2.    To elect the following persons to serve as members of the Company’s Board of Directors for a period of one year or until his or her respective successor is elected and qualified:

 

Deborah A. Eppstein, Ph.D.

Joydeep Goswami, Ph.D.

Peter Grebow, Ph.D.

Peter Barton Hutt

Dinesh C. Patel, Ph.D.

Linda F. Powers

 

3.    To approve the Board of Director’s amendment to the Company’s 2011 Equity Incentive Compensation Plan (the “2011 Plan”) so that as options expire or are forfeited under the Company’s 2002 Stock Incentive Plan, the shares of Common Stock of the Company subject to such options will be added to the pool of shares reserved for issuance under the 2011 Plan (the “2011 Plan Amendment”).

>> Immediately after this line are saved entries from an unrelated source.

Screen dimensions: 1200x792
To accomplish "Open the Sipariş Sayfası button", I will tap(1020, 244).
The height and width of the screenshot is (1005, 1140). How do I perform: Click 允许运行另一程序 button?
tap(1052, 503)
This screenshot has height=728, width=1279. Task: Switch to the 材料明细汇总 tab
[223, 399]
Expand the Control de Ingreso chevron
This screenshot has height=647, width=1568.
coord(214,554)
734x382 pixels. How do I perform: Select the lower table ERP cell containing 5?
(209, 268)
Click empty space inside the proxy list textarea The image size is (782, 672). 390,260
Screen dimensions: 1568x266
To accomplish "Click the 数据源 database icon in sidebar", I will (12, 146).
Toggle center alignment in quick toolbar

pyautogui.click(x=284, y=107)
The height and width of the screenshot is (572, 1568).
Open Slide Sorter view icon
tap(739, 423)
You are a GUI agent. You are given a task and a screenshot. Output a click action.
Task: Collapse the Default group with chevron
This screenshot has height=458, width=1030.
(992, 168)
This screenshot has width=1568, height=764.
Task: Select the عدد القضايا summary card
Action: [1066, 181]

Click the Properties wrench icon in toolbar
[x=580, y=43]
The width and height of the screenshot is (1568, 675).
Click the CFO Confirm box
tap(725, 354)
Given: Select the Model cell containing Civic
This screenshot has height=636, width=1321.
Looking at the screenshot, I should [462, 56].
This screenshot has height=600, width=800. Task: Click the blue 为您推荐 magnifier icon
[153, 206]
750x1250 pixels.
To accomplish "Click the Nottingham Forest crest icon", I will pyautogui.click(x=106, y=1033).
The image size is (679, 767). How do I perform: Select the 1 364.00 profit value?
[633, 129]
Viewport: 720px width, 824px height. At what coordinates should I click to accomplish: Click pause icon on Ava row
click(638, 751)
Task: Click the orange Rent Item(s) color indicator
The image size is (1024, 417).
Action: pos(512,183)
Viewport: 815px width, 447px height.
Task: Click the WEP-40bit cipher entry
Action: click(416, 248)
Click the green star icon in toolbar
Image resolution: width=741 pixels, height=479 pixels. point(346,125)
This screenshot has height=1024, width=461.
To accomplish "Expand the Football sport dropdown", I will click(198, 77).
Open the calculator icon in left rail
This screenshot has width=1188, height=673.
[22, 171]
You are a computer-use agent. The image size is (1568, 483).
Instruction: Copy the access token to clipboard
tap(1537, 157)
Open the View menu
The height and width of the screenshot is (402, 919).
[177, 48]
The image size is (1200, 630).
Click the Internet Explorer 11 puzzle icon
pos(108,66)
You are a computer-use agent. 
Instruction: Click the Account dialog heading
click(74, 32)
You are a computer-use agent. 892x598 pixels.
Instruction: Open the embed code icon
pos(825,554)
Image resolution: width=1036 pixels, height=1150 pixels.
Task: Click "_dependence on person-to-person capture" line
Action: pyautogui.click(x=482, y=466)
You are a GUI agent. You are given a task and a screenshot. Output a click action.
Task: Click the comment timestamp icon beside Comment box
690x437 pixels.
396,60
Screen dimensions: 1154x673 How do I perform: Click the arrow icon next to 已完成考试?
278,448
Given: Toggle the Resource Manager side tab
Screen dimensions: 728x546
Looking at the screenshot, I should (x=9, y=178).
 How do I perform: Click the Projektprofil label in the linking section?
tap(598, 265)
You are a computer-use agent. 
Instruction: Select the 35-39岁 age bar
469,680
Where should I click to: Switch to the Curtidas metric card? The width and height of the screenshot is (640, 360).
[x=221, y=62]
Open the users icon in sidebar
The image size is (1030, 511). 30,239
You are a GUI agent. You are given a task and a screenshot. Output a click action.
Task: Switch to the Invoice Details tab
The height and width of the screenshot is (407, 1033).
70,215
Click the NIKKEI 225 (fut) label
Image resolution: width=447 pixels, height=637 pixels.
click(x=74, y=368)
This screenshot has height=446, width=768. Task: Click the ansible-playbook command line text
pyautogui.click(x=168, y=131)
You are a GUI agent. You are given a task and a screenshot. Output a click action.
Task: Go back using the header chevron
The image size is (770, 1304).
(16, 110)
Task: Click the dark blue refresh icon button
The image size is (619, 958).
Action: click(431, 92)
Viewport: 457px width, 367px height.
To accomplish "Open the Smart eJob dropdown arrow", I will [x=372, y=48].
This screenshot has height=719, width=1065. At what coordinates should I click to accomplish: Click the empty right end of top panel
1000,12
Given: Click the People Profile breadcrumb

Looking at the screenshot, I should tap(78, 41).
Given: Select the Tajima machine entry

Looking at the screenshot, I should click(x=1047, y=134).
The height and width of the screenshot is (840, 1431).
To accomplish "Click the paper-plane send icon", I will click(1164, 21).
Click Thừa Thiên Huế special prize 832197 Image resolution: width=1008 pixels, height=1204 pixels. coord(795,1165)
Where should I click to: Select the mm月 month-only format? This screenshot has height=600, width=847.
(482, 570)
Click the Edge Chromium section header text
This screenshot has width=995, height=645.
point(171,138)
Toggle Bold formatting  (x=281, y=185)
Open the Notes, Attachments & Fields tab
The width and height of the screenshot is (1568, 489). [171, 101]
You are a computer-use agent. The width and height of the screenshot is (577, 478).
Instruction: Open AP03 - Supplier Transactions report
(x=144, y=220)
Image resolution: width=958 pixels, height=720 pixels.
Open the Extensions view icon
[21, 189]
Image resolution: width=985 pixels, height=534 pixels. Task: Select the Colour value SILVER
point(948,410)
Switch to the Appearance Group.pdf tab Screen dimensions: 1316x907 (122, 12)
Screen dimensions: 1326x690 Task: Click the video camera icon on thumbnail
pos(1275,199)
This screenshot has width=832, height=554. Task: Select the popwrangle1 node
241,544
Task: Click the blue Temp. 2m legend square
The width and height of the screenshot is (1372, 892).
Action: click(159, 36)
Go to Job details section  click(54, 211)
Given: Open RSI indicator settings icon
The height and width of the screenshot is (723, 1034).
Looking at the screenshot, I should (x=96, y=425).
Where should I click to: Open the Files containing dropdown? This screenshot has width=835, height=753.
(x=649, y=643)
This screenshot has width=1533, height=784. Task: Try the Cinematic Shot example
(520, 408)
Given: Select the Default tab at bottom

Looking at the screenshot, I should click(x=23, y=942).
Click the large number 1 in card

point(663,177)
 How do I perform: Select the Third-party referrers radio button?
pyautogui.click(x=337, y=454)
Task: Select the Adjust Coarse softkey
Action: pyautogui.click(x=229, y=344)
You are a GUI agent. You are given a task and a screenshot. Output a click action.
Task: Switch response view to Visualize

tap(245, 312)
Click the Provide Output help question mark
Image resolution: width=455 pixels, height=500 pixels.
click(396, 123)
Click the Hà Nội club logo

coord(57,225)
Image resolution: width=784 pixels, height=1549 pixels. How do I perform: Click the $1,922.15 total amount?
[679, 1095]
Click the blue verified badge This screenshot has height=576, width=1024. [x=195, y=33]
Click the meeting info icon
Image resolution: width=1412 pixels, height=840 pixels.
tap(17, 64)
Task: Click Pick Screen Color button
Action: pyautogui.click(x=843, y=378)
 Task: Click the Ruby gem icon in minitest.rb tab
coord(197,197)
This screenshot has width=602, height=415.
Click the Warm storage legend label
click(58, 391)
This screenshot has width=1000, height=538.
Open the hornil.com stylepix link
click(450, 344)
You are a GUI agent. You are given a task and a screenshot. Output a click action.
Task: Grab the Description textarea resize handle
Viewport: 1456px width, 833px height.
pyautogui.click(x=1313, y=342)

4.    To ratify the Board of Director’s appointment of Tanner, LLC to serve as the Company’s independent registered public accounting firm for the fiscal year ending December 31, 2012.

 

The earliest date that the Proposals will go into effect is December 10, 2012. This communication is not a form for voting and presents only an overview of the more complete Information Statement Materials, which contain important information and are available, free of charge, on the Company’s website, www.qthera.com or by mail as instructed below. We encourage you to access and review all of the important information contained in the Information Statement Materials. The Information Statement Materials are also available, free of charge, on the Commissions’ website, www.sec.gov.

 

If you want to receive a paper or e-mail copy of the Information Statement Materials, you must request one. There is no charge to you for requesting a copy. To facilitate timely delivery, please make the request as instructed below on or before December 10, 2012.

 

To receive the Information Statement Materials by Mail or Email:

 

To request the Information Statement Materials via mail or email, you can write to the Company to the attention of Attn: Steven J. Borst at the Company’s address. You can also email Mr. Borst at sborst@qthera.com or call Mr. Borst collect at the Company’s telephone number: (801) 582-5400. If requesting information via email, please note your request in the subject line. Requests, instructions and other inquiries will NOT be forwarded to your investment advisor.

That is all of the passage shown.